Think Swiss Air 111 .... (but that was a Kapton fire .... related issue, though)
~ John
"We are not now that strength which in old days Moved earth and heaven; that which we are, we are"
1948 International Farmall Super A 1949 Chevrolet 3804 In the Legacy Gallery | In the Gallery Forum 1973 IH 1310 Dump 2001 International/AmTran RE3000 "Skoolie" 2014 Ford E-350 4x4 (Quigley)
Oh wow that is scary stuff. In the electric utility where I spent my career, we had some problems with what was called silver migration, very similar to what you described. They could cause false or unwanted trips of major transmission lines. The same thing happens in old radios with some of the trimmer capacitors. It has always amazed me that we could send people to the moon and back without catastrophic failures, Apollow 13 being an exception.
A lot of the electronics problems in the late 90s/early 2000s (and continuing somewhat today) were because of the change to lead free solder. Lead is a fantastic material for solder because of the low melting point and high fatigue resistance. When they went away from it, they started using silver and alloying it with tin to lower the melting point and cost. The problem is that tin has extremely poor fatigue properties so it tends to crack when placed in a vibration environment, especially when under load (such as through-hole components). The move to surface mount components and potting electronics has helped, but it is still an issue.

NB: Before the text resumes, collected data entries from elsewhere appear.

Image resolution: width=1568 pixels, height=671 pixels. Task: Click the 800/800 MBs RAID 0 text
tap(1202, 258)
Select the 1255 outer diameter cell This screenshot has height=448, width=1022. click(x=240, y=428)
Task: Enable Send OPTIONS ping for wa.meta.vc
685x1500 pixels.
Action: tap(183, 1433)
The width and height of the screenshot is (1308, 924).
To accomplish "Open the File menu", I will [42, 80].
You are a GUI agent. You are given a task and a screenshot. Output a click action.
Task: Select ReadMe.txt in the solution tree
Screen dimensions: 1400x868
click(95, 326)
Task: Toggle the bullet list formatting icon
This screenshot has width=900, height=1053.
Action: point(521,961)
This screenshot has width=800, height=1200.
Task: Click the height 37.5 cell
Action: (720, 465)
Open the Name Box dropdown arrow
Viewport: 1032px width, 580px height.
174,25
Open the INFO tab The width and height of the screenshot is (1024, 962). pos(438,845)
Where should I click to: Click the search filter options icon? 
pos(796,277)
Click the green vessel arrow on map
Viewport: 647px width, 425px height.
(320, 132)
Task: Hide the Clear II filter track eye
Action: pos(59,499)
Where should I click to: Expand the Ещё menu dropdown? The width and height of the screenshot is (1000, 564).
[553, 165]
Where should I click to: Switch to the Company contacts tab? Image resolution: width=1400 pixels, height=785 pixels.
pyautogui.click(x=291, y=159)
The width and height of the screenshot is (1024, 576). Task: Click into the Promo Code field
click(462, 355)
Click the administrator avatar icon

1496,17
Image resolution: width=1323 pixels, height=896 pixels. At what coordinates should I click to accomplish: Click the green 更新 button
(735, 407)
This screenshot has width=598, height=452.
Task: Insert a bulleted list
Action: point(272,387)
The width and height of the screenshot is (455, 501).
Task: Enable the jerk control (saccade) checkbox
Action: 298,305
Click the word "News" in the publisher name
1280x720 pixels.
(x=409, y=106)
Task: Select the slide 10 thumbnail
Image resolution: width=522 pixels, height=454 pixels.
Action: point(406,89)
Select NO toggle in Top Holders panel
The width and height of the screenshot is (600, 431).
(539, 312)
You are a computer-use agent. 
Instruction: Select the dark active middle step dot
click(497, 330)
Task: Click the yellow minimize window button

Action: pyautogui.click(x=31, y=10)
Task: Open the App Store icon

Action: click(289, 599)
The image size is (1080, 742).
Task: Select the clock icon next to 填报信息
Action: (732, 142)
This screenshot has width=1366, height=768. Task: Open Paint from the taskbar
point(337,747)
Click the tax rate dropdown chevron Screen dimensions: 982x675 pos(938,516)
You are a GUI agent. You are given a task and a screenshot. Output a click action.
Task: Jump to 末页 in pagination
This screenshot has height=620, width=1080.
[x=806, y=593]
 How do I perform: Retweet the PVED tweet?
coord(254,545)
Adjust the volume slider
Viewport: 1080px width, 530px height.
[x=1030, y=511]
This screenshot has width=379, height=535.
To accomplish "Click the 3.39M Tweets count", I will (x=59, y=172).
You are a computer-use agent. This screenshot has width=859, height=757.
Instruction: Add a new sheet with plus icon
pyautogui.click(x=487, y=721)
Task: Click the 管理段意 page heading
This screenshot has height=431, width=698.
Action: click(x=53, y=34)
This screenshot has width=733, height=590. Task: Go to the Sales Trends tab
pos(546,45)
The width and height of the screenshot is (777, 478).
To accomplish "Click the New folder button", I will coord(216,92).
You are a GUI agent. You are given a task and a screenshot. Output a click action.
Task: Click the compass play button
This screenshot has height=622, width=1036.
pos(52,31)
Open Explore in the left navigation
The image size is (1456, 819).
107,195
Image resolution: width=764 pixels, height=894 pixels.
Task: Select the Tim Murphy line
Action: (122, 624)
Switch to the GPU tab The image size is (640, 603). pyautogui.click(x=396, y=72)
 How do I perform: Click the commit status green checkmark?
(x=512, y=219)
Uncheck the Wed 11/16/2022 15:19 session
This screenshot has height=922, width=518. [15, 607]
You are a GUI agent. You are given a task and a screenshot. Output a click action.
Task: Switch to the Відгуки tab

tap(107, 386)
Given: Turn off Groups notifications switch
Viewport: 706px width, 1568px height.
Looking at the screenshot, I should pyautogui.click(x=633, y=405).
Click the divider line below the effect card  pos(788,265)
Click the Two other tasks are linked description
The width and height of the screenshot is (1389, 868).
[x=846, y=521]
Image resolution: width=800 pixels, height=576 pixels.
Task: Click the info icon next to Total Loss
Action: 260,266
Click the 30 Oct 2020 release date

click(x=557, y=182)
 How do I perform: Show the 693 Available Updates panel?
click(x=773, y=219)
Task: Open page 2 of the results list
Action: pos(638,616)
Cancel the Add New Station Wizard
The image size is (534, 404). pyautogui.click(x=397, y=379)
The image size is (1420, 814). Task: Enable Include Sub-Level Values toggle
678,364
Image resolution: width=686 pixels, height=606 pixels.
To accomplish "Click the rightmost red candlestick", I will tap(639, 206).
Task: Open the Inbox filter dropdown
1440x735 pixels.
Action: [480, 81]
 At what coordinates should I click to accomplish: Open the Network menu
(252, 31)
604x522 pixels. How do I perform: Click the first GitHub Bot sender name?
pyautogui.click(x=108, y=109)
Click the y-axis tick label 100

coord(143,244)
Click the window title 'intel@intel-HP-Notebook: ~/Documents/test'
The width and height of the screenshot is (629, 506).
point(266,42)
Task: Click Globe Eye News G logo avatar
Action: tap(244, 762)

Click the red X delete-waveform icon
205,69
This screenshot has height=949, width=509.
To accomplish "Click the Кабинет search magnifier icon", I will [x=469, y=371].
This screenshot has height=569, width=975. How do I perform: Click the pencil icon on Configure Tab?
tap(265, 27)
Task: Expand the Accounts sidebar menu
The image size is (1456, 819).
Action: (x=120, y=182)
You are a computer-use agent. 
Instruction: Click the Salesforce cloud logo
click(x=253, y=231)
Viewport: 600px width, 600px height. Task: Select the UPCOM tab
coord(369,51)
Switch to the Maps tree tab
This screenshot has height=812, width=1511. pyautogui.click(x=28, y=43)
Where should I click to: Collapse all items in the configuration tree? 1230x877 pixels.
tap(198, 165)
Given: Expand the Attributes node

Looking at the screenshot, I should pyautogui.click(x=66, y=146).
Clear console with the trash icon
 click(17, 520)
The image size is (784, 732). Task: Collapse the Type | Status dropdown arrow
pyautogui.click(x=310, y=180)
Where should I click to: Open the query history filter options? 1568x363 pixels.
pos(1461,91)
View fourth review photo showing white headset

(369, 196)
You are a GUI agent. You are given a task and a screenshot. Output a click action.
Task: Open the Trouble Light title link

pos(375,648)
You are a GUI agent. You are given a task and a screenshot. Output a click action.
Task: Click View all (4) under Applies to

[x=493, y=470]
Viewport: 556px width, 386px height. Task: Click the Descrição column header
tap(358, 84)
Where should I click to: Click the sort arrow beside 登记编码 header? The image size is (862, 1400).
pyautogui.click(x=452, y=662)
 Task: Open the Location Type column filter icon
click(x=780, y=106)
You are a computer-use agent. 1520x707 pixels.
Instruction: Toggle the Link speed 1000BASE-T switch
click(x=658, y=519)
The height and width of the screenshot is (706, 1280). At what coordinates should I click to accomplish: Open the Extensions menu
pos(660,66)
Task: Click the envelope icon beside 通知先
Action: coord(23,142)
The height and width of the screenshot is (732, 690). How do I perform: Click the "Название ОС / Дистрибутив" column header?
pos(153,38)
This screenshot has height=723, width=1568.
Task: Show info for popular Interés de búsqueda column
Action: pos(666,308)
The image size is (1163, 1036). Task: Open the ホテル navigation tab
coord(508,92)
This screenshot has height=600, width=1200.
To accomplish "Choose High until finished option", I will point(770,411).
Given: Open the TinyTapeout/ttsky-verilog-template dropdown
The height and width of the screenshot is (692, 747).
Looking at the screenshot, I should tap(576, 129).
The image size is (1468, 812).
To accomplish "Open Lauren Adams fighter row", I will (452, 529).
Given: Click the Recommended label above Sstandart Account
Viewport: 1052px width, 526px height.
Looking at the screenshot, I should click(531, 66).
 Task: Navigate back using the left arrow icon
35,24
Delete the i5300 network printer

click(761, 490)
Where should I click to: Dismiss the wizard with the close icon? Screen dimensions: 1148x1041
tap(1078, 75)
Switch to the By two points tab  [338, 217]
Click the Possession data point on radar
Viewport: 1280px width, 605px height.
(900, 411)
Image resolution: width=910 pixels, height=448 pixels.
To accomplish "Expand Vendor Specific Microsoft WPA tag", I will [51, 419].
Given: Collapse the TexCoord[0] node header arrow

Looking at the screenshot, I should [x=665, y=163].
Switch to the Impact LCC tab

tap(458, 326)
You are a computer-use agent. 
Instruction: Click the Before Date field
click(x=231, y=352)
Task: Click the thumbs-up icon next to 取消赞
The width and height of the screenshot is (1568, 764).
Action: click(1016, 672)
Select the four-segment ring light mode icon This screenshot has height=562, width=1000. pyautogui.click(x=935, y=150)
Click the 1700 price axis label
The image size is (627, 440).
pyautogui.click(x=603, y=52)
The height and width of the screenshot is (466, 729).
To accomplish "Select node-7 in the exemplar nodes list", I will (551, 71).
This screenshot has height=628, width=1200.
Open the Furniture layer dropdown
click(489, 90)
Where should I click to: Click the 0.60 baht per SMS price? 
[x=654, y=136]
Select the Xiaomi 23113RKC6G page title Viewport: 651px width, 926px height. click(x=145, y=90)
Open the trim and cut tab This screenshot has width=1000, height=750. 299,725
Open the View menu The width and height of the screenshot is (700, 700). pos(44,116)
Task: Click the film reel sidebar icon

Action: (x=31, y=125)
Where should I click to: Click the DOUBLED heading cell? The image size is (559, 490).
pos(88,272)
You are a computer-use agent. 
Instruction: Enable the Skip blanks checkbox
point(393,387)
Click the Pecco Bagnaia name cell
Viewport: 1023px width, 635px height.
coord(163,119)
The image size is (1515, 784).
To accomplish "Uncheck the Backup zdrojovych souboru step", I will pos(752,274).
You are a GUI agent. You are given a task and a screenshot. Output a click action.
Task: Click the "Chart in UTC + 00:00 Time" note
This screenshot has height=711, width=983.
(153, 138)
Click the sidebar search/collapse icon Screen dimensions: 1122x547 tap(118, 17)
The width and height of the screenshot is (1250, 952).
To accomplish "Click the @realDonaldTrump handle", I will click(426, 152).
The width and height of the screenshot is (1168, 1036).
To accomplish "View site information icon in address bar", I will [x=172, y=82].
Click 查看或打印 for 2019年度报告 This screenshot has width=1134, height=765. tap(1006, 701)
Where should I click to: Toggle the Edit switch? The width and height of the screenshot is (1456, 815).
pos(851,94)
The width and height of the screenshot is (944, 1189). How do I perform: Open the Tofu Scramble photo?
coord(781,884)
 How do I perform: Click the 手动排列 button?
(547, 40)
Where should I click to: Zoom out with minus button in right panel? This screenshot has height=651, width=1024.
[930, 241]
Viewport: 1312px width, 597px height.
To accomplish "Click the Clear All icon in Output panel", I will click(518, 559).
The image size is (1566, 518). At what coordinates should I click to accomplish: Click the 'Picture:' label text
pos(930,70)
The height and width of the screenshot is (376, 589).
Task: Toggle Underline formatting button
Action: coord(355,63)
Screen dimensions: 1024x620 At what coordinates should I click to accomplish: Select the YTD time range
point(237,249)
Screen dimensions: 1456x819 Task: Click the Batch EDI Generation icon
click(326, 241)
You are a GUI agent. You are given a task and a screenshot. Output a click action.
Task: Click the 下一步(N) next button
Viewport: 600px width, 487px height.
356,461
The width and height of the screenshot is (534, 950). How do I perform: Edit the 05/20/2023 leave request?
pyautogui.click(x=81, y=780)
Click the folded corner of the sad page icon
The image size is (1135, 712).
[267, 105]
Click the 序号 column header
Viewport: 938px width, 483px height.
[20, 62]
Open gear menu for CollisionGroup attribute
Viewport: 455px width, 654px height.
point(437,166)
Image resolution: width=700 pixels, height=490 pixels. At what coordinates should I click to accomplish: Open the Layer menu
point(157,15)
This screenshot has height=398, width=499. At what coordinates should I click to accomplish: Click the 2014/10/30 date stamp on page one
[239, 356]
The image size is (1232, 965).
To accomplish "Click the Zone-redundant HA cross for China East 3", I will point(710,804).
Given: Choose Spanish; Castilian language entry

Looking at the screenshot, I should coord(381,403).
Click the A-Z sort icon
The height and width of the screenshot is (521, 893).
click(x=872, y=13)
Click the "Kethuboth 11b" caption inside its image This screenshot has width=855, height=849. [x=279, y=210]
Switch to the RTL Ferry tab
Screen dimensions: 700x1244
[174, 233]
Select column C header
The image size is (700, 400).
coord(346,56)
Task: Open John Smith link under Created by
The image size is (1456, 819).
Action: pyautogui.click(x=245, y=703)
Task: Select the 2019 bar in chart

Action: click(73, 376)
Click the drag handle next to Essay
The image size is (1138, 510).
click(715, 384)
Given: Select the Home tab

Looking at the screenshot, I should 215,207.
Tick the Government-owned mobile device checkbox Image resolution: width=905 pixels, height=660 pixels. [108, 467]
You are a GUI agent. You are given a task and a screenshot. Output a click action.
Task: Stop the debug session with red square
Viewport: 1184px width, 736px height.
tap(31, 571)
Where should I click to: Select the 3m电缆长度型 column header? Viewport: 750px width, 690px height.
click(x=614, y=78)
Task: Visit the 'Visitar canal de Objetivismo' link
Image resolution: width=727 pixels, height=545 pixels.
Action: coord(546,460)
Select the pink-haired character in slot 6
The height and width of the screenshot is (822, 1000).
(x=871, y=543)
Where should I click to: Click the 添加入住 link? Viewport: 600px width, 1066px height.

In the case of this radio, contamination was not the problem. The problem was a combination of the vibration environment and the solder joint was not properly heated when it was assembled. That pin goes into the ground plane for the board, so it needed 10x the heat to get the pad hot enough for the solder to flow out and adhere properly. Whoever initially built it did not get it hot enough, so the bond was poor and it cracked.
On the subject of counterfeit parts, there was a big snafu in the hobby electronics world where a couple suppliers were selling fake Atmel processors. Sparkfun did a deep dive investigation into a couple of them that is an interesting rabbit hole to go down if you get bored: https://www.sparkfun.com/news/350
Truckernix A question on 51 radio,I have a hummer that even has a dial light when I put it on my 6 volt charger. Is the charger likely to damage it ?? Next what to use for an antenna to see if it may work. Would appreciate your advice.
Sorry my notification ended up in the wrong place on my computer. Your 6 volt charger will not harm your radio. For an antenna, you can use a piece of hookup wire say at least four feet long. Just bare a 1/4" or so on the end and poke it into the middle hole in the antenna receptacle. I would be interested to know how you make out.